(Stored items)
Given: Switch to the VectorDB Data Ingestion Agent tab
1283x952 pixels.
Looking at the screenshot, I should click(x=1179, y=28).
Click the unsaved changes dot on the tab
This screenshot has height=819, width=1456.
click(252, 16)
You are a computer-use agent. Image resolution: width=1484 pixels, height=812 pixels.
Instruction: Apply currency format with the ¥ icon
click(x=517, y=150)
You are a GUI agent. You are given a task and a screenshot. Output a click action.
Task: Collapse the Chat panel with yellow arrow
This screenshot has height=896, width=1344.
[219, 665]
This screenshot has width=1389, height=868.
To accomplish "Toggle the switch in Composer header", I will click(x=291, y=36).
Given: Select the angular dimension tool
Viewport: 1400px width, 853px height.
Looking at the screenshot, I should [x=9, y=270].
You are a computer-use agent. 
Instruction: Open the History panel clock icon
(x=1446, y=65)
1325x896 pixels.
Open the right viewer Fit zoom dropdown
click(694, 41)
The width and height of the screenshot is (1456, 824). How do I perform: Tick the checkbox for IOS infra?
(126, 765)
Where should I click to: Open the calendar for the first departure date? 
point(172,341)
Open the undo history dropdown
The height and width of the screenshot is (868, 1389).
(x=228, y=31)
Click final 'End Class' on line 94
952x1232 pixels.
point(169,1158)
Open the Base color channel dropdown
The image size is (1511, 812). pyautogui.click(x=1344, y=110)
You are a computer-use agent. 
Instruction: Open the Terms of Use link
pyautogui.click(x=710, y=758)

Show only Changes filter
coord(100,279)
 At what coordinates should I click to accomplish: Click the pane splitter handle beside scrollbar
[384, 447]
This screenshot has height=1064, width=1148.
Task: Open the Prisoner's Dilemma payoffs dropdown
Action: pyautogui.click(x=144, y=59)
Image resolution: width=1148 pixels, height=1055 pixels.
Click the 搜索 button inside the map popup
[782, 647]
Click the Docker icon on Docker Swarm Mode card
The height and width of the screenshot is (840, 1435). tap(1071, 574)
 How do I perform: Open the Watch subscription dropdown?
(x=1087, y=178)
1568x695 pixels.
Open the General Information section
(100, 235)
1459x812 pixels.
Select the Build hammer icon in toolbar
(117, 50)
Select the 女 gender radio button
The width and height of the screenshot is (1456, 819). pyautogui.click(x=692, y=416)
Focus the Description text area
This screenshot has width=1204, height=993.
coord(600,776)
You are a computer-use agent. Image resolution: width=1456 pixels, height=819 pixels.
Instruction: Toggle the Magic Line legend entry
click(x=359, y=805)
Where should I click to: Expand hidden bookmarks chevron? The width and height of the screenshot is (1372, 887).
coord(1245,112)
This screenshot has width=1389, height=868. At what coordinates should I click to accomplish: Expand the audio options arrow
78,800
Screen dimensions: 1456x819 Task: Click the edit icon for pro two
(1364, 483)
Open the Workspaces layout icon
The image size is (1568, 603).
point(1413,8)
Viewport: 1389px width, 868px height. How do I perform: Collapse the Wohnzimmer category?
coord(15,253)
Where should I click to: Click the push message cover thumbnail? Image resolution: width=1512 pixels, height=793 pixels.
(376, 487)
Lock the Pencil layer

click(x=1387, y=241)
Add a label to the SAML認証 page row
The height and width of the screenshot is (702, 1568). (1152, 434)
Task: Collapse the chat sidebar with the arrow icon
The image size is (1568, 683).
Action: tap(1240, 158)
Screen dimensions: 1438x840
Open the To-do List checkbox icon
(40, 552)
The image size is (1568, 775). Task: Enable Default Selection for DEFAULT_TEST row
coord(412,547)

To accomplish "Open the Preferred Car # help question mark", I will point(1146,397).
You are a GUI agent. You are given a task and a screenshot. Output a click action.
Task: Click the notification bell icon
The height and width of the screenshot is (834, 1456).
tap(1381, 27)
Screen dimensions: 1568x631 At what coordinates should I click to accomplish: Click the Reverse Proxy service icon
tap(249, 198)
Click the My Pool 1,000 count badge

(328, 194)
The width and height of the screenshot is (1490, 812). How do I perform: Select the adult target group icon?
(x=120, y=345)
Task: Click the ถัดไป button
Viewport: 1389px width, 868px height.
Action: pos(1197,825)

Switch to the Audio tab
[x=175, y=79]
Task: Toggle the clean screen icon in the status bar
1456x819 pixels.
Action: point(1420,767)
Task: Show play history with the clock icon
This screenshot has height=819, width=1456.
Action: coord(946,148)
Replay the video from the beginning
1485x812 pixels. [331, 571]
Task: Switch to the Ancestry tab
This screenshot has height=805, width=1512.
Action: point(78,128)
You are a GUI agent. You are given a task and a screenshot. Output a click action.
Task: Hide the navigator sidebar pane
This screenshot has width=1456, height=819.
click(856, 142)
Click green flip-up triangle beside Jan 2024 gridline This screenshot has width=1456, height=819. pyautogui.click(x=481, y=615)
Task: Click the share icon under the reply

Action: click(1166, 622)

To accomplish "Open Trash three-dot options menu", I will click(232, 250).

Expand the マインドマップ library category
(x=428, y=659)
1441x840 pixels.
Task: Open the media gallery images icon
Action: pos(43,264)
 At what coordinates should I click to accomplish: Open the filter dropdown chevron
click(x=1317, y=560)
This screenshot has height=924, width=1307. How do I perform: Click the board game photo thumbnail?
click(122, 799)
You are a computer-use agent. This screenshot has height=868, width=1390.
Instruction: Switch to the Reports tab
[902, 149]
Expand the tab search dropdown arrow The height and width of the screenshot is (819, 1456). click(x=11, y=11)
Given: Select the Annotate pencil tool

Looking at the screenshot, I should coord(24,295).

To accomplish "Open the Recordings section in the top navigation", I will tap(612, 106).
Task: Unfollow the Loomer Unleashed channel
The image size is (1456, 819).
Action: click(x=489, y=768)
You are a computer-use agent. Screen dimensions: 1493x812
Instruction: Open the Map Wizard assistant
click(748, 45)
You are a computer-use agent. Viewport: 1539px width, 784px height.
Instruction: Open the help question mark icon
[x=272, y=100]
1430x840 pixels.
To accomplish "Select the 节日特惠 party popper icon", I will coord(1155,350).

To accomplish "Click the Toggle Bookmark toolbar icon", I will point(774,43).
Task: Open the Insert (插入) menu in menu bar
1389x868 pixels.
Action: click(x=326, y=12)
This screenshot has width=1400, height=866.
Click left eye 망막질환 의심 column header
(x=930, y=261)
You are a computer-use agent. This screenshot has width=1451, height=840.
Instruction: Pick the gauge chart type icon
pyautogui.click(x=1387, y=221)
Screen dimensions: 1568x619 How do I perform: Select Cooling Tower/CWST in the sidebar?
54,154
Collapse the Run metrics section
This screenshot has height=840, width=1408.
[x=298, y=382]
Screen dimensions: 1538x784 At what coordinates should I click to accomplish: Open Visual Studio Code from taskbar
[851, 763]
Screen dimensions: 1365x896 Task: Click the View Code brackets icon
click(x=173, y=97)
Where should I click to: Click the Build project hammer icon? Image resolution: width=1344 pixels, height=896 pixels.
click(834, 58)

# BRIEF:
Look back at the entries above and repeat, unchanged, every line from the line holding "This screenshot has height=805, width=1512." through the line holding "Collapse the Run metrics section".

# OUTPUT FOR THIS TASK:
This screenshot has height=805, width=1512.
Action: point(78,128)
You are a GUI agent. You are given a task and a screenshot. Output a click action.
Task: Hide the navigator sidebar pane
This screenshot has width=1456, height=819.
click(856, 142)
Click green flip-up triangle beside Jan 2024 gridline This screenshot has width=1456, height=819. pyautogui.click(x=481, y=615)
Task: Click the share icon under the reply

Action: click(1166, 622)

To accomplish "Open Trash three-dot options menu", I will click(232, 250).

Expand the マインドマップ library category
(x=428, y=659)
1441x840 pixels.
Task: Open the media gallery images icon
Action: pos(43,264)
 At what coordinates should I click to accomplish: Open the filter dropdown chevron
click(x=1317, y=560)
This screenshot has height=924, width=1307. How do I perform: Click the board game photo thumbnail?
click(122, 799)
You are a computer-use agent. This screenshot has height=868, width=1390.
Instruction: Switch to the Reports tab
[902, 149]
Expand the tab search dropdown arrow The height and width of the screenshot is (819, 1456). click(x=11, y=11)
Given: Select the Annotate pencil tool

Looking at the screenshot, I should coord(24,295).

To accomplish "Open the Recordings section in the top navigation", I will tap(612, 106).
Task: Unfollow the Loomer Unleashed channel
The image size is (1456, 819).
Action: click(x=489, y=768)
You are a computer-use agent. Screen dimensions: 1493x812
Instruction: Open the Map Wizard assistant
click(748, 45)
You are a computer-use agent. Viewport: 1539px width, 784px height.
Instruction: Open the help question mark icon
[x=272, y=100]
1430x840 pixels.
To accomplish "Select the 节日特惠 party popper icon", I will coord(1155,350).

To accomplish "Click the Toggle Bookmark toolbar icon", I will point(774,43).
Task: Open the Insert (插入) menu in menu bar
1389x868 pixels.
Action: click(x=326, y=12)
This screenshot has width=1400, height=866.
Click left eye 망막질환 의심 column header
(x=930, y=261)
You are a computer-use agent. This screenshot has width=1451, height=840.
Instruction: Pick the gauge chart type icon
pyautogui.click(x=1387, y=221)
Screen dimensions: 1568x619 How do I perform: Select Cooling Tower/CWST in the sidebar?
54,154
Collapse the Run metrics section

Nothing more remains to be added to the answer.